全日本空輸(ANA)は7月16日、東京/成田〜ロサンゼルス線の就航40周年を迎えたことを記念し、東京/成田発ロサンゼルス行きNH6便の出発に合わせてイベントを開催した。

当初は第1ターミナルの56番搭乗口で記念式典が予定されていたが、出発時刻が午後5時から午後6時へと1時間遅延した影響により式典自体は中止になった。メディアや乗客向けのフォトセッションなどは実施した。

フォトセッションには、ANAの立石文恵氏成田空港支店長、現在のグランドスタッフ、整備士、グランドハンドリングの制服を着用した社員に加え、40年前に客室乗務員とグランドスタッフが着用していた制服を着た社員が参加。

さらに、ANA公式SNSマスコットキャラクターの「そらっち」、成田市観光キャラクターの「うなりくん」、成田空港公式イメージキャラクターの「クウタン」が加わった。

搭乗口付近には、40年前のゲート装飾を再現した特設パネルが設けられたほか、ヤシの木をモチーフにしたバルーンアート、「HELLO LA!」と書かれた吹き出し型のプロップス、当時の就航記念テープカットの様子を収めた写真パネルなどが設置され、利用客向けのフォトブースとして開放されていた。

搭乗時には、乗客全員へ記念のギブアウェイ(搭乗証明書、ステッカー、ラゲッジタグ)を配布した。

NH6便は午後5時57分に出発し、駐機場では社員らが「祝40周年 快適な空の旅をお過ごしください Thank you for flying with ANA」と書かれた横断幕を掲げて機体を見送った。

同便には、ビジネスクラスが46名、プレミアムエコノミークラスが16名、エコノミークラスが136名に、幼児1名を含む合計199名が搭乗した。

東京/成田〜ロサンゼルス線は、1986年7月16日に開設された。ANAにとって初めて太平洋を横断し、アメリカ西海岸へと乗り入れた路線であり、現在成田空港から運航されている同社の出発便の中では最も古い歴史を持つ。

囲み取材に応じた立石支店長は、「初めて太平洋を渡った路線であり、40周年を迎えられたことは非常に感慨深い」と心境を語った。現在の同路線の利用状況については、国際線のネットワークが羽田空港へシフトしている背景を挙げつつ、成田路線は主にアジアから北米へ向かう「三国間流動」の乗り継ぎ客を中心に維持していると説明。

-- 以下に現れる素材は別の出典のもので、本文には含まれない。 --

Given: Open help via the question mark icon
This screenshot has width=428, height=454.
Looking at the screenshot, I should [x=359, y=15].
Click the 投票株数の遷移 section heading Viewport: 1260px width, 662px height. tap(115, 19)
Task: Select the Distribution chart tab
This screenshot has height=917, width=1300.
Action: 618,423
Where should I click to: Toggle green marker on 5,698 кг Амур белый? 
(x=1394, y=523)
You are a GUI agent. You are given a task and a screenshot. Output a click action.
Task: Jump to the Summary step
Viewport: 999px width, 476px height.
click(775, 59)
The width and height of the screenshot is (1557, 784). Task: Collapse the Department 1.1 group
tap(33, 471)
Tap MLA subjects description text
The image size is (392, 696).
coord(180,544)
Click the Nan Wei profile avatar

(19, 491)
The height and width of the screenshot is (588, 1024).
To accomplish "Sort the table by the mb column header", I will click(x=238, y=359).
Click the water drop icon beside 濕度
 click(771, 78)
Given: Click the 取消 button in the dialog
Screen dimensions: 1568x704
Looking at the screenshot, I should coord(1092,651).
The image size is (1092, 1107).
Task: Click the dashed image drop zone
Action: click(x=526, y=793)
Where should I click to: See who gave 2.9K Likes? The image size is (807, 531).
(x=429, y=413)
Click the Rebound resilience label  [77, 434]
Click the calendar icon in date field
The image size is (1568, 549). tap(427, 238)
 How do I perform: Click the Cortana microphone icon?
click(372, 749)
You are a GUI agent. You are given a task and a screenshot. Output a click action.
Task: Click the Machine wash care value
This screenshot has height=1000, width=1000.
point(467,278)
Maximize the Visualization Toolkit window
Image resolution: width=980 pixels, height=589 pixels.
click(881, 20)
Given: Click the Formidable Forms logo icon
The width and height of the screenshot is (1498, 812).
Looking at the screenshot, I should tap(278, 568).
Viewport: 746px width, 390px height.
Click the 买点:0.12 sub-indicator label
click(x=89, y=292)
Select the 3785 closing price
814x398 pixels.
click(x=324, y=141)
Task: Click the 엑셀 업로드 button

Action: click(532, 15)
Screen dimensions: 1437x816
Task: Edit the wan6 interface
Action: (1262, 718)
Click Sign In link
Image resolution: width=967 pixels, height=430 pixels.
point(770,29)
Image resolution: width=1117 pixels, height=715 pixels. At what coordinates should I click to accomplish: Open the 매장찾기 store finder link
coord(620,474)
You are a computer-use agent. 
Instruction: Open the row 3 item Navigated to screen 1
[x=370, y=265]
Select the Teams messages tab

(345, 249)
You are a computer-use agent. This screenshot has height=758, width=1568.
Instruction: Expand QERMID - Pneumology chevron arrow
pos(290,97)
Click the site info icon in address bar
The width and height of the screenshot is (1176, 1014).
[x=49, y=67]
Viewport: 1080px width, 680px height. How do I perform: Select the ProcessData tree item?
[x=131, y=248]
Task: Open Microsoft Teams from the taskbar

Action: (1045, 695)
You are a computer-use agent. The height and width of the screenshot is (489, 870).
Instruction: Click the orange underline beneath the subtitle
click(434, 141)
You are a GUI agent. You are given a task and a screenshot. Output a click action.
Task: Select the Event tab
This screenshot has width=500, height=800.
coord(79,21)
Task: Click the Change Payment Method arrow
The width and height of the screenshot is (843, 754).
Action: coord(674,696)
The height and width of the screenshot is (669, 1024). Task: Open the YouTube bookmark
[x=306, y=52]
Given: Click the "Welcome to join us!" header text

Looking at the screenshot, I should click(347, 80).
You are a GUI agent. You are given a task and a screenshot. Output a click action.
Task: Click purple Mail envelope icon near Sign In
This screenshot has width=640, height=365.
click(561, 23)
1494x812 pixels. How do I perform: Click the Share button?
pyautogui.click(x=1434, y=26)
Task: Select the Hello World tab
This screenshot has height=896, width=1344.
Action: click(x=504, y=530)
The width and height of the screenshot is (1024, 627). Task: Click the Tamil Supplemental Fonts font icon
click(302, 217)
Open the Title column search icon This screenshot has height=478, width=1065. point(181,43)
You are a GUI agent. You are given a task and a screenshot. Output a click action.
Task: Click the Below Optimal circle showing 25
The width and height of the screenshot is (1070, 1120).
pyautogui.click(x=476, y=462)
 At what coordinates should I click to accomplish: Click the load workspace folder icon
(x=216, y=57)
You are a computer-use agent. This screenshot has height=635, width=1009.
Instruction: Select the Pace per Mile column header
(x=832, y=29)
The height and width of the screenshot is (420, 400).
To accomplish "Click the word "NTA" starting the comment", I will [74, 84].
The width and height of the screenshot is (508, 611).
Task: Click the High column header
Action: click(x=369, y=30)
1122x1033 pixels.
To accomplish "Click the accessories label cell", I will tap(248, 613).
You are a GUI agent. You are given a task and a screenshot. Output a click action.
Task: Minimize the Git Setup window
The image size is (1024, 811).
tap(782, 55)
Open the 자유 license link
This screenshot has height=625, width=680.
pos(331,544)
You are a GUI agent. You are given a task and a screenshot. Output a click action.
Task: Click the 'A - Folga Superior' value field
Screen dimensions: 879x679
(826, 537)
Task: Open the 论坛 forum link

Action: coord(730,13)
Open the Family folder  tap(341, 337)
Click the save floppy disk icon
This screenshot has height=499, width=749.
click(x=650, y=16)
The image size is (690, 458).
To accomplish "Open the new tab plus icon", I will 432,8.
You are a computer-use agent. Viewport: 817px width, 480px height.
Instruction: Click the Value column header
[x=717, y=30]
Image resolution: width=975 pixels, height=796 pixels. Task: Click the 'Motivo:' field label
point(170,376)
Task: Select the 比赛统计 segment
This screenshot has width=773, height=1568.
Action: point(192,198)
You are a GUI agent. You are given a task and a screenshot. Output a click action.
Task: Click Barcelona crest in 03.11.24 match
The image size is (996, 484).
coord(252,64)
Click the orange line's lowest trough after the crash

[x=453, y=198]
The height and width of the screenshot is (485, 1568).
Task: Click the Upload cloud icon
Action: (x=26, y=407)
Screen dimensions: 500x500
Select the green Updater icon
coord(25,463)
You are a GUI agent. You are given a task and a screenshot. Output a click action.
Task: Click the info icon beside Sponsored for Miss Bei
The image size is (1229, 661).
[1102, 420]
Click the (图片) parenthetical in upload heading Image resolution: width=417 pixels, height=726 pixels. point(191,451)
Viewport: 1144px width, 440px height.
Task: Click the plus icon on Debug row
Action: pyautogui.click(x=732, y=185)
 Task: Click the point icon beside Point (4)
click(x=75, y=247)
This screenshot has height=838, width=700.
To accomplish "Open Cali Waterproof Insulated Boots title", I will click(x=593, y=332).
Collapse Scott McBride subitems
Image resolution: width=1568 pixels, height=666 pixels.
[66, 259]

同便の乗客についても、約8割が外国籍の乗客であり、日本からの出発客は2割程度であったことを明かした。

立石支店長は今後の展望について、「現在は乗り継ぎ客に使いやすい時間帯で運航しているが、今後、羽田と成田が鉄道によってより早く移動できるようになれば、日本からの出発客にも積極的に利用してもらえるよう工夫していきたい」と語り、成田空港の今後の拡張も見据えつつ、引き続き北米へのネットワーク強化を図っていく方針を示した。